Gilbert has a royal sense of humour that works really well as a narrator. He got quite a few laughs out of me. I also really liked him as a character. He is an über geek and comfortable with that. It’s a persona he cultivates and enjoys. It would be really hard not to like him. That pretty much made up for the fact that I so disliked Amber. She is well written and the author gave her just enough history to be forgivable. I think the reader was supposed to buy into the idea that she was so desperately in need of protection that her actions were excusable. But I didn’t like her. Personally I never was able to let go of her determined naivety and amazingly selfish behaviour and mindset—borderline narcissistic really.

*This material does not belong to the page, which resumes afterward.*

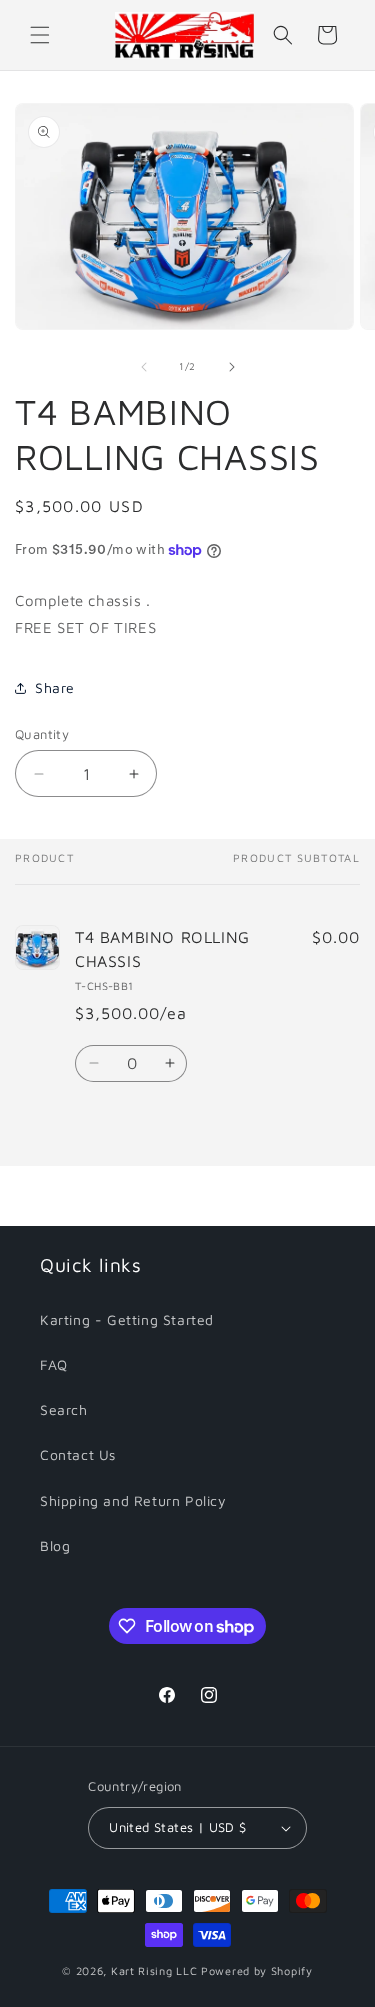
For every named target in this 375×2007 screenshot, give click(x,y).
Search (64, 1409)
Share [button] (55, 687)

She made herself a sugar daddy (or maybe just a father) as far as I was concerned, though I’m fairly sure I wasn’t supposed to see it this way. I think it was supposed to appear preordained and therefor the ends would have justified the means. Bah!

I also quite enjoyed all of the geeky media references. There are a lot of them and some are quite subtle. I probably didn’t even catch all of them. I did think Gil’s genius and tech were a little over the top. Good for for comedic value but too advanced to be believable. I really look forward to the next in this series. There is definitely something hinky about Uncle Ian and the Liebermans. I have my guess and I can’t wait to see if I’m right.

On a side note: the cover does make sense after reading the book.